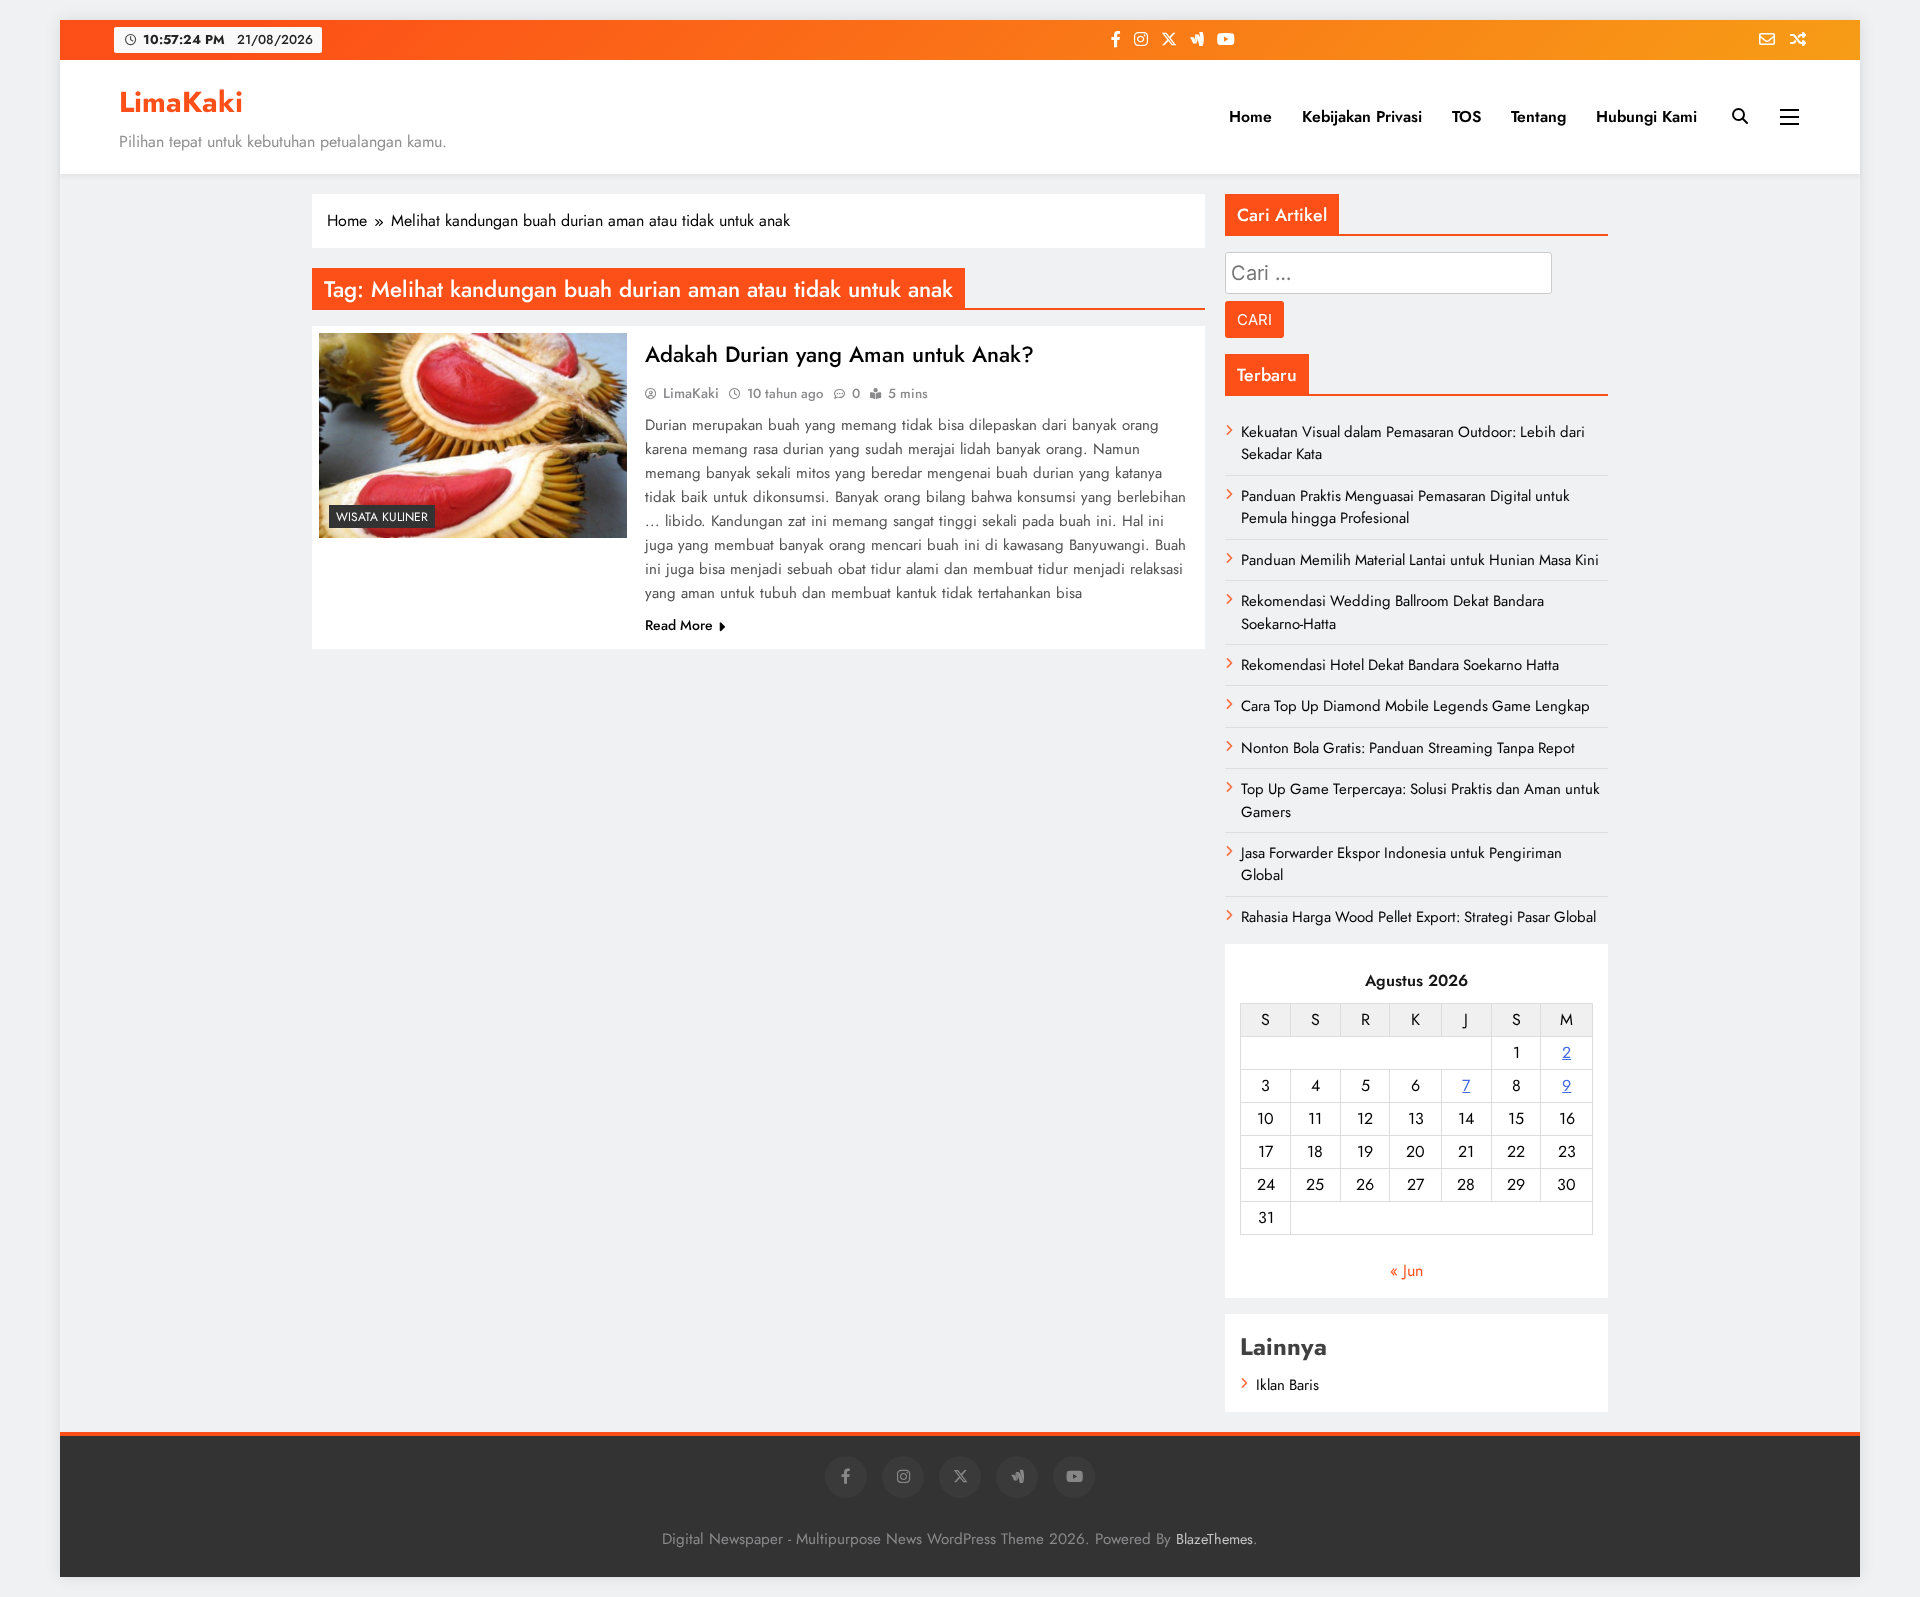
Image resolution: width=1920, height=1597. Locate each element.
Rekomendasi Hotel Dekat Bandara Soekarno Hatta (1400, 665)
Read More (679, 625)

━━━━━━━━

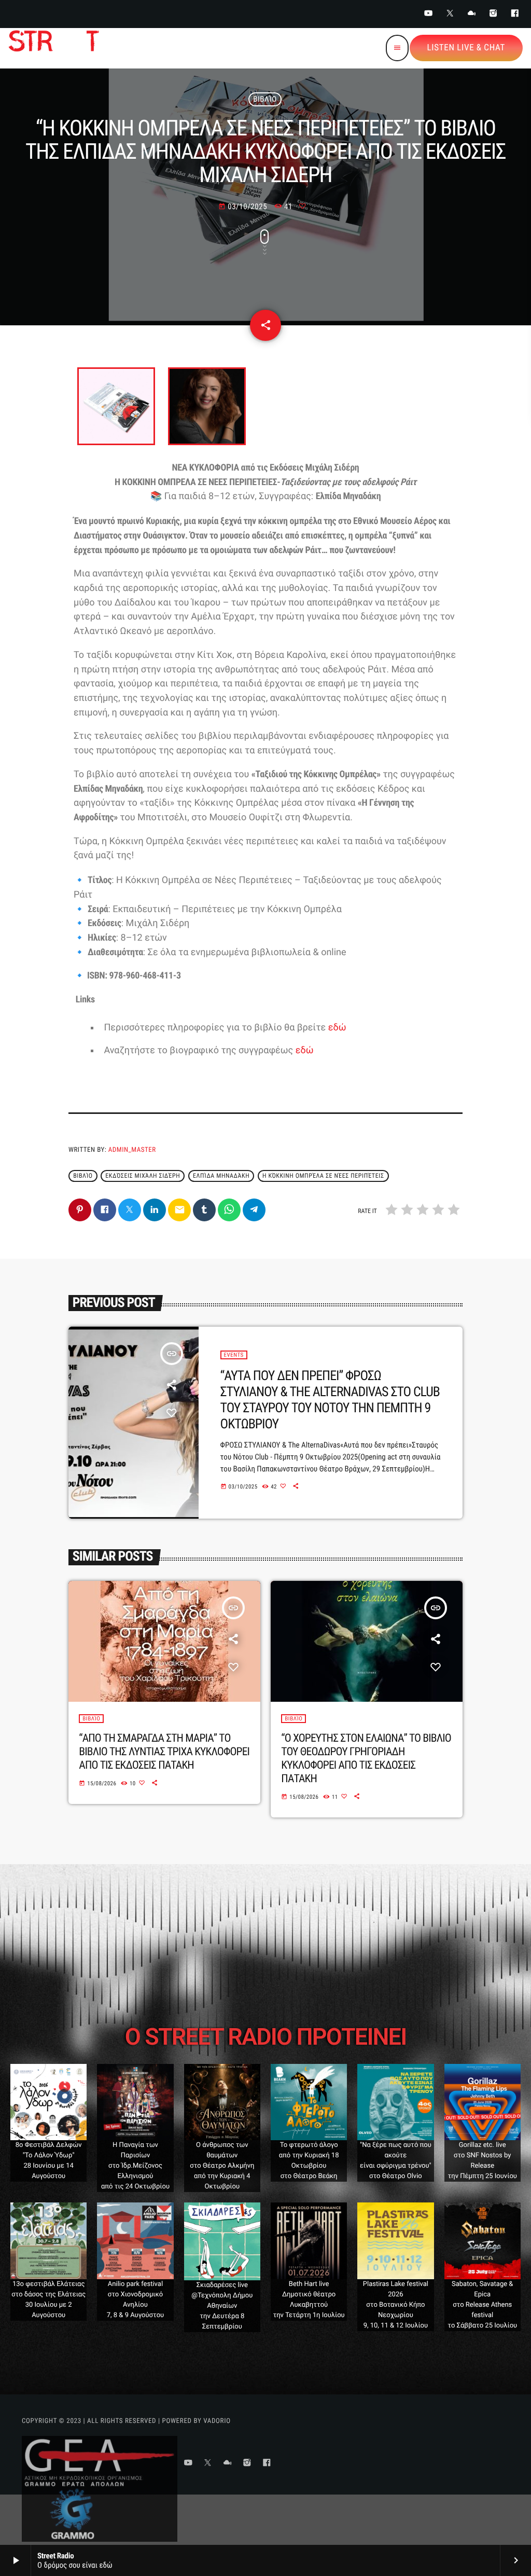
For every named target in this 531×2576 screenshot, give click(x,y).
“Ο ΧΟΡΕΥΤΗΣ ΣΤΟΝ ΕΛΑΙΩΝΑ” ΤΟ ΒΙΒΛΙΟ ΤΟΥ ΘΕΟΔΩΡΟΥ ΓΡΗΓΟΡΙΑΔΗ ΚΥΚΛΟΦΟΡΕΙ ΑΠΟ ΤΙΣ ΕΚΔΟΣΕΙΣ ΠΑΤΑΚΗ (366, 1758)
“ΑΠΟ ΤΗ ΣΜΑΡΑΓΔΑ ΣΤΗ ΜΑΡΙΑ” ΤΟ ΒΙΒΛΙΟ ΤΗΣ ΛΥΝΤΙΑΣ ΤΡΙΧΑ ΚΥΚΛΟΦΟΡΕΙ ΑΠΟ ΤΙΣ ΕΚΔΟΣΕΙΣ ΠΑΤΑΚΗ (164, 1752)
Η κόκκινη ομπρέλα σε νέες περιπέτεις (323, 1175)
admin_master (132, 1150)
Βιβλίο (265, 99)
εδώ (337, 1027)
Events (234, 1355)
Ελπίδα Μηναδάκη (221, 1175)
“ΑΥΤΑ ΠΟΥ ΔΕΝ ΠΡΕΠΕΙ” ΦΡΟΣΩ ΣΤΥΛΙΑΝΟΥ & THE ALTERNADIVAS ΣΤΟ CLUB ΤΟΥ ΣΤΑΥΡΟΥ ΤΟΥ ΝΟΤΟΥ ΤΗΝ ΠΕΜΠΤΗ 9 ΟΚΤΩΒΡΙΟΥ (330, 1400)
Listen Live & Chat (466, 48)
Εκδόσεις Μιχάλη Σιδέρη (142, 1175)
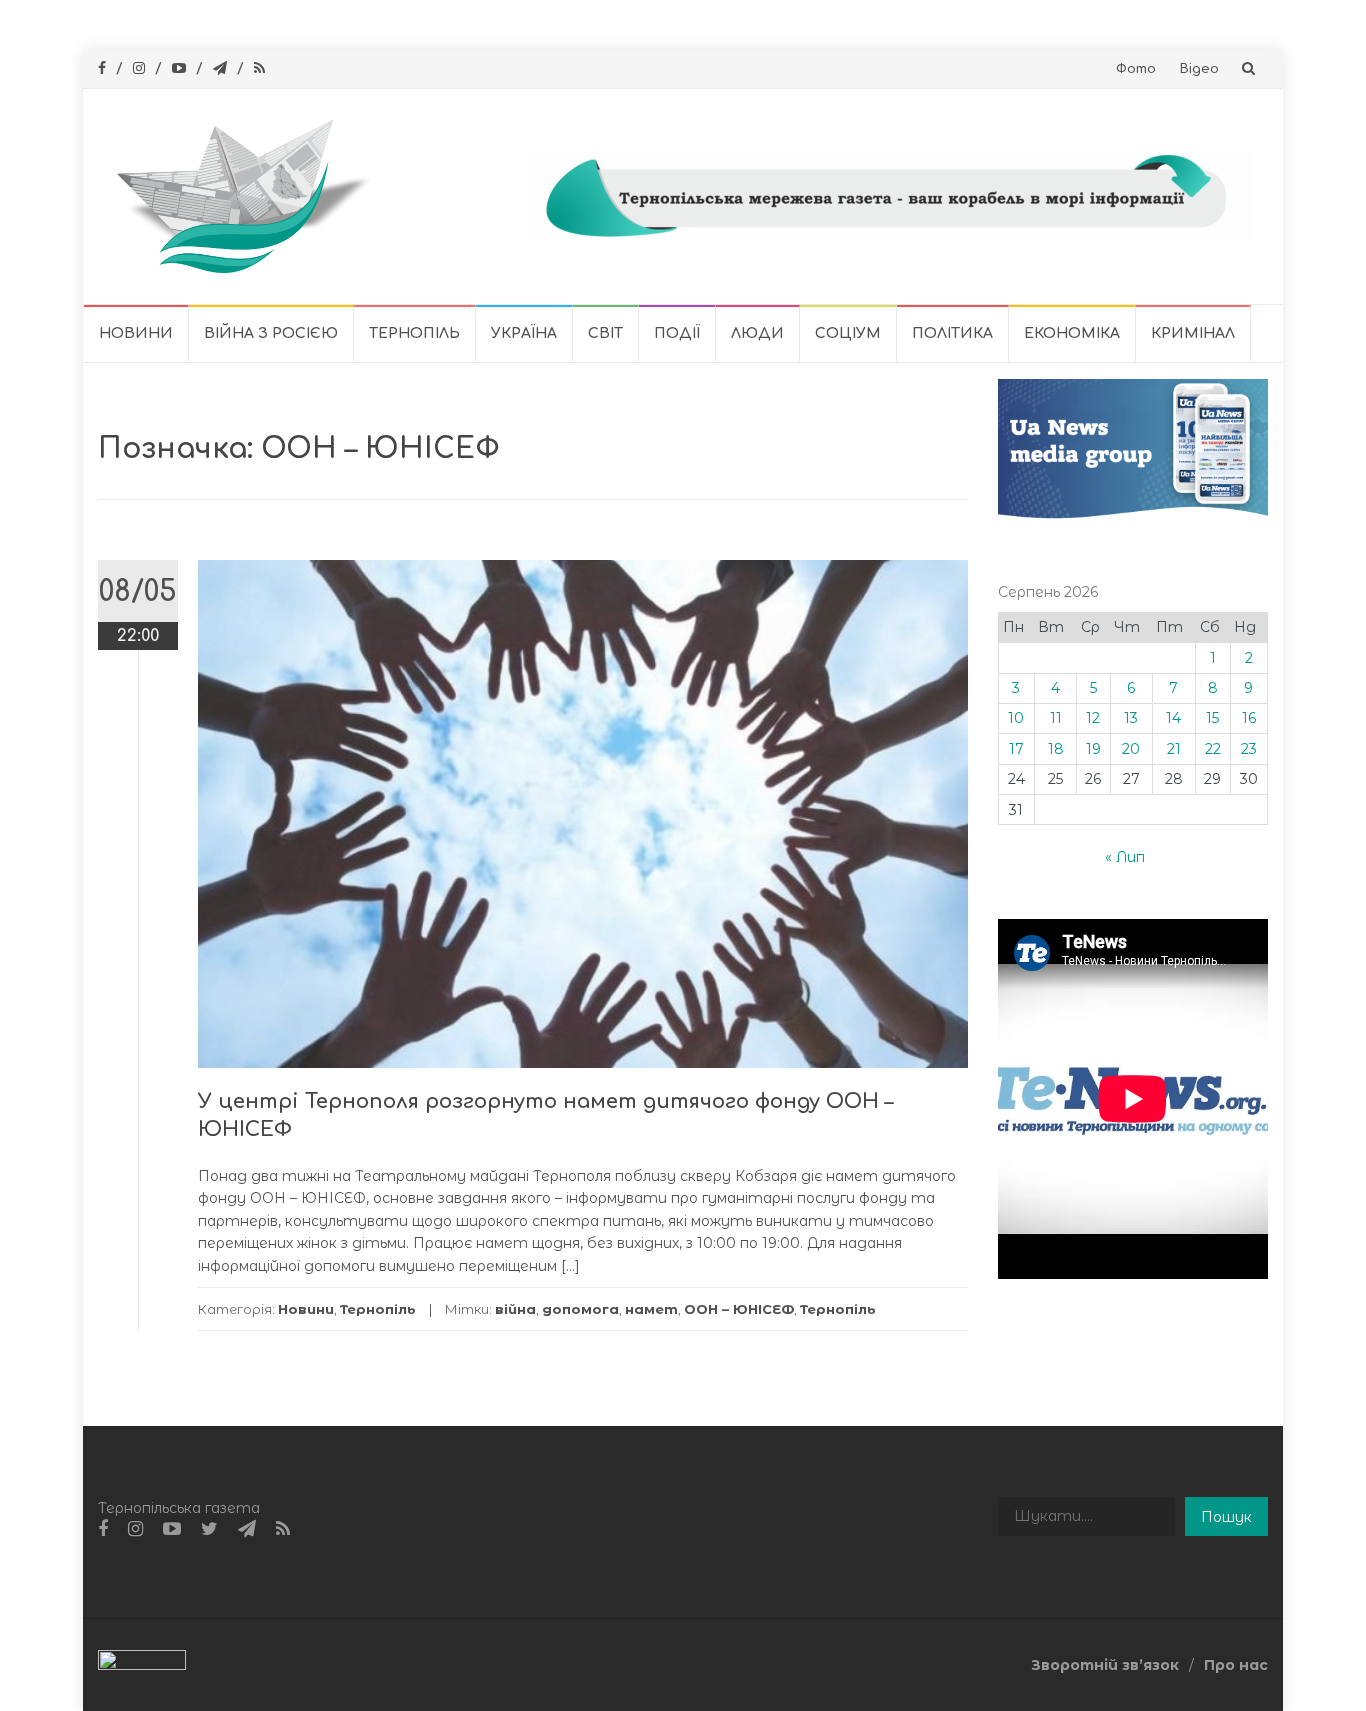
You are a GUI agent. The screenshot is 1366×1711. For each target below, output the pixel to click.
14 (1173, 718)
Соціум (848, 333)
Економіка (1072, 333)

━━━━━━━━

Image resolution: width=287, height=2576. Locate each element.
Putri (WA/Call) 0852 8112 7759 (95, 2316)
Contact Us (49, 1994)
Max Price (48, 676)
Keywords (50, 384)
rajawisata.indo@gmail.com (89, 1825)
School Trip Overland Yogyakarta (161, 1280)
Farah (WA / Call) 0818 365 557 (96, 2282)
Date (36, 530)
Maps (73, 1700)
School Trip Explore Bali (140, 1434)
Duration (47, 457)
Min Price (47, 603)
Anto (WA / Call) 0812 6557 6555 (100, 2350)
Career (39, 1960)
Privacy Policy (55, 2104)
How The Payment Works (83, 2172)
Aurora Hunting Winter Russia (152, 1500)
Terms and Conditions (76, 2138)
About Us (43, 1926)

━━━━━━━━

WHAT IS NEEDED: The answer should be one number: how many lines of the data above contain "Locate".

EXERCISE SOLUTION: 2